For more information about what it must be like to orbit Earth, check out Ethan Siegel’s Orbiting Earth 101: What You’d See / What You’d Do.
Given the propaganda uses of both Soviet and American astronauts, many stories about Gagarin and quotes from him are apocryphal. I’m sure many are true as well. Either way, my favorite Gagarin quote is:
“I looked and looked but I didn’t see God.”
It was a message from the hero of an officially atheist nation directed towards America which, at the time, was busy differentiating itself from the USSR by promoting Christianity as part of the Cold War. America had just added the words “under God” to the pledge of allegiance seven years earlier in 1954, and adopted the official motto “In God We Trust” in 1956. That motto had first been placed on some American coinage to introduce the notion that God was on our side during the Civil War. Starting in 1957 all paper money started to printed with that motto as well.
Previous to that, our money and mottos tended to be remarkably deity-free, embracing the notion of a secular state. Benjamin Franklin supposedly designed our first penny with the motto “Mind Your Business” in it which was also used as the design for the Continental Dollar. The motto “We Are One” was also incorporated into the designs of money at that time, followed by “E pluribus unum” after ratification of the Constitution.
War, though, seems to breed insecurity and fear, which apparently sends Americans running to God. Laws are adopted in these times of war which otherwise wouldn’t have been allowed. The Americans of 1865 understood the Establishment Clause, yet chose to ignore it because they were afraid and insecure while the nation was at war and in peril.

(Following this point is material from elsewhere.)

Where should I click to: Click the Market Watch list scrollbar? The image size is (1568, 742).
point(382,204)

The rush to God became even more extreme in the 1950’s during the Cold War. States started forcing all children to openly pray to the Christian God. The official public school prayer in New York State was
“Almighty God, we acknowledge our dependence upon Thee, and we beg Thy blessings upon us, our parents, our teachers and our Country.”
Following those wars, however, we never seem to fully shed the unconstitutional trappings adopted in those times of crisis. The Cold War, after all, dragged on for 40 years. Americans couldn’t let their guards down for two generations. By the third generation after the start of the war few Americans remember that America didn’t always have a Christian government, but was, in fact, founded as a secular nation and operated as a secular nation (except in times of war).

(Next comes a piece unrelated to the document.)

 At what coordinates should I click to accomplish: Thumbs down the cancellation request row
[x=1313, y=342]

We have now reached the point where the Supreme Court has decided that the phrase “In God We Trust” is secular and not religious. If that’s the case, perhaps we should change the motto of the United States of America to “In Gods We Trust”. That is, after all, a more accurate secular phrase. Somehow I’m guessing that the most religious people in the nation would complain about such a change the most. That alone should be enough to demonstrate that the phrase is indeed religious and then, maybe, we can get rid of it.
But that won’t happen because we are at war. It’s once again time for all fearful and insecure Americans to look to God to smite our enemies. Never mind that this Forever War will last longer than the Cold War; the people are afraid and need their God running the country, not mere mortals. The problem is that not every American has the same God or, indeed, any god at all.
If only some really smart people would have thought to create a secular government and constitution that protected all citizens by preventing the government from respecting the establishment of any religion while still allowing the practice of all religions in the nation. Our founding fathers must have been idiots if they couldn’t have come up with an idea like that. Maybe we should add an amendment to the US Constitution along those lines.
Oops, I forgot about the Forever War.